- Text section:
3.2.2 Criteria of sampling
As stated above, the unit of the interview is individuals who own the family firm. To answer the research question, we decided to get two groups of cases, the first group would be family firms owned by siblings including founder siblings and 2nd-generation sibling owners since we assume different siblings' relationships will also affect the R&D investment decision. The comparable group would be family firm owned by sole owners. By comparing two types of owners, we can get variables that influence R&D investment.
The initial design was to get both sibling owners for the 1st group. Besides, to enrich the data, for each case we also asked owners to recommend the R&D manager in this company to assess relevant investment and acquire managers’ points of view towards owners. For a company in which other sibling owners or R&D managers were unavailable, we got the 3rd party who is the participated family member or got more supported data by the second interview.
3.3 Data collection
Our starting point was to identify family-owned business particularly with sibling ownership or involvement of the sibling in a company. As there is no database to find sibling owned businesses, we used snowball sampling to find companies that meet the research criteria. Besides, by using the network of ourselves, we can know better about informants from the third person we contact. After discussing with friends, family members, and University professors we discovered 20 companies owned by Family which was beneficial and effective. To be more specific, we scrutinize the company’s websites, and some databases to check the finance history of their companies.

- Work order 1:
Answer these questions from the sampling and data collection text:
(a) Who owns the firms in the comparison group?
(b) What sampling method was used to find qualifying companies?
(c) How many family-owned companies were discovered?
- Work order 2: Copy the sampling and data collection text from "3.3 Data collection" to "of their companies.".
The records are separate material, unconnected to the sampling and data collection text.

- Provided information:
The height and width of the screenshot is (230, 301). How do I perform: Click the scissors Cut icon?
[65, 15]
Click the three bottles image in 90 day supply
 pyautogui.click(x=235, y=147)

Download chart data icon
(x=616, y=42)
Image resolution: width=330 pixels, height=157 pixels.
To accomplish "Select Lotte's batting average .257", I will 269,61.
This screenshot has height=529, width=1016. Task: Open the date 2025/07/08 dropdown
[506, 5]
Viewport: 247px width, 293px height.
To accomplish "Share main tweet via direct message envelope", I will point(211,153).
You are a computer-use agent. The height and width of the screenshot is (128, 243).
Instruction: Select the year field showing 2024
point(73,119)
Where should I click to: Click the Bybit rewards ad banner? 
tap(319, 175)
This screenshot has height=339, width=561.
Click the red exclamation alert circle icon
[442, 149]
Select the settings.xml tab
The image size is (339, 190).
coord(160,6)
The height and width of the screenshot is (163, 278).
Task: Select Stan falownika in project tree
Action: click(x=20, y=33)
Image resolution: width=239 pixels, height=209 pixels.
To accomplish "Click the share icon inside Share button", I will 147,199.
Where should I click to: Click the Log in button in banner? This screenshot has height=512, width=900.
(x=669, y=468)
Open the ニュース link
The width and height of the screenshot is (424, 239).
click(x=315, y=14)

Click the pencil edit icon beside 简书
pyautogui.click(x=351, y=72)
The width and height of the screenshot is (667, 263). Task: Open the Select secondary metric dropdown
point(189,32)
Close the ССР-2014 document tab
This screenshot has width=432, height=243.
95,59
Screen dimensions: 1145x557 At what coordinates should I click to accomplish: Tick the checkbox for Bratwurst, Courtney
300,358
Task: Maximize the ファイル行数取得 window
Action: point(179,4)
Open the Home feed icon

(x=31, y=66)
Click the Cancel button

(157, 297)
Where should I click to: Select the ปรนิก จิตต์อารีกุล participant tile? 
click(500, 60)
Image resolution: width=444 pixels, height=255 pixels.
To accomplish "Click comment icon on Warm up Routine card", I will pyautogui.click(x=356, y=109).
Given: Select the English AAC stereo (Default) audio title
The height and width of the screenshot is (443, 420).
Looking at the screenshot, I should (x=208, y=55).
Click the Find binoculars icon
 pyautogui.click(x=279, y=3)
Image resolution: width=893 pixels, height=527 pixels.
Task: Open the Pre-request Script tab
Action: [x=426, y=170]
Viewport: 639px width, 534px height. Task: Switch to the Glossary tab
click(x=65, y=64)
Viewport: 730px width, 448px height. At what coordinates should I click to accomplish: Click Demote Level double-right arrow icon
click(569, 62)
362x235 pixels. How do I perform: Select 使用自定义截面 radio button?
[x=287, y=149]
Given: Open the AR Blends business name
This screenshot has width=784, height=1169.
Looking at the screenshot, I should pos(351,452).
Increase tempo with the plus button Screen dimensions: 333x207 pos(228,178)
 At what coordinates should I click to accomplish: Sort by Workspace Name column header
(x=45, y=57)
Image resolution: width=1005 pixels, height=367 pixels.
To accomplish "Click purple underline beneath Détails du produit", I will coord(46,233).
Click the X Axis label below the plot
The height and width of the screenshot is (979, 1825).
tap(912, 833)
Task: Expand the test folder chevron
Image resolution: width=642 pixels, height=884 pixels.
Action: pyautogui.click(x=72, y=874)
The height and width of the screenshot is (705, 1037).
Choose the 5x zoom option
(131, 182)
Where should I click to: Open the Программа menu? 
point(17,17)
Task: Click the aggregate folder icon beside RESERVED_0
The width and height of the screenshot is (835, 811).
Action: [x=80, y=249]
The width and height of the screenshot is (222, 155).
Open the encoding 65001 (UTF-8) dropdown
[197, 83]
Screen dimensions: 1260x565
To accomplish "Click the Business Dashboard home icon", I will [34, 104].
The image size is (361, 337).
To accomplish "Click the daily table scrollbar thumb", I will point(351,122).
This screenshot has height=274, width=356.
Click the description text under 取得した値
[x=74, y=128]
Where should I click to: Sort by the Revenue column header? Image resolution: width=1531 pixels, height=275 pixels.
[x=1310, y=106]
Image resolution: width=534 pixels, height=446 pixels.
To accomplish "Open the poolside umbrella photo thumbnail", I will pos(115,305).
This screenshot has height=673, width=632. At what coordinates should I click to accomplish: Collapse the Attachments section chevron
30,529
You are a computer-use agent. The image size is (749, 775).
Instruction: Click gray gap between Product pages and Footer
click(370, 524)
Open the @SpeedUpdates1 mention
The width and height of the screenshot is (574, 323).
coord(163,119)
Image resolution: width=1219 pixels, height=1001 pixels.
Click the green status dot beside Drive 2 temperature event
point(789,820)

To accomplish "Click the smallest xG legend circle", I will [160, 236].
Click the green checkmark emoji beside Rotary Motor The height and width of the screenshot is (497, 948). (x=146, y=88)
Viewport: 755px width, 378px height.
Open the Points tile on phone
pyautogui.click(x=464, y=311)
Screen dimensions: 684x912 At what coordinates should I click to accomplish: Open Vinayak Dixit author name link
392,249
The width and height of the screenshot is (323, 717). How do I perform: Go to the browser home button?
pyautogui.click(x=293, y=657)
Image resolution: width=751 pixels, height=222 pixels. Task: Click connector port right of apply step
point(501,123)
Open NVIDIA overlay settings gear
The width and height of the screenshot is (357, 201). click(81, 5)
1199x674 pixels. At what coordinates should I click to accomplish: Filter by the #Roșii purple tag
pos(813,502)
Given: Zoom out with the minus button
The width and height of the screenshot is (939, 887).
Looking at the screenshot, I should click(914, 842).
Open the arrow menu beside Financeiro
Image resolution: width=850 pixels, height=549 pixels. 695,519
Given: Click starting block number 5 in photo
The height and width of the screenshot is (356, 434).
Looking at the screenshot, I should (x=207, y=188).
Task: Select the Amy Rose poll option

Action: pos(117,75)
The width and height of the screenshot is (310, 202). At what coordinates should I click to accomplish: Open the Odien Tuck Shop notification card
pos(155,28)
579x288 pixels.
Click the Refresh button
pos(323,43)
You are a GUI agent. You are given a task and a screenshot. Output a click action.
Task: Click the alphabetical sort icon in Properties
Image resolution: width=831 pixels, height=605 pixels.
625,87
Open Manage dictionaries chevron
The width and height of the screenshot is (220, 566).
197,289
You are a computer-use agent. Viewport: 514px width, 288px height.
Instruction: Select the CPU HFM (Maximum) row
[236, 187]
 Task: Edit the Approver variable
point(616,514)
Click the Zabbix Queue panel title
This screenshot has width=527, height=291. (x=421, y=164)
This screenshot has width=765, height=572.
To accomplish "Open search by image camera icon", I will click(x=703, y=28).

- Your response 1:
(a) Sole owners.
(b) Snowball sampling.
(c) 20.

- Your response 2:
3.3 Data collection
Our starting point was to identify family-owned business particularly with sibling ownership or involvement of the sibling in a company. As there is no database to find sibling owned businesses, we used snowball sampling to find companies that meet the research criteria. Besides, by using the network of ourselves, we can know better about informants from the third person we contact. After discussing with friends, family members, and University professors we discovered 20 companies owned by Family which was beneficial and effective. To be more specific, we scrutinize the company’s websites, and some databases to check the finance history of their companies.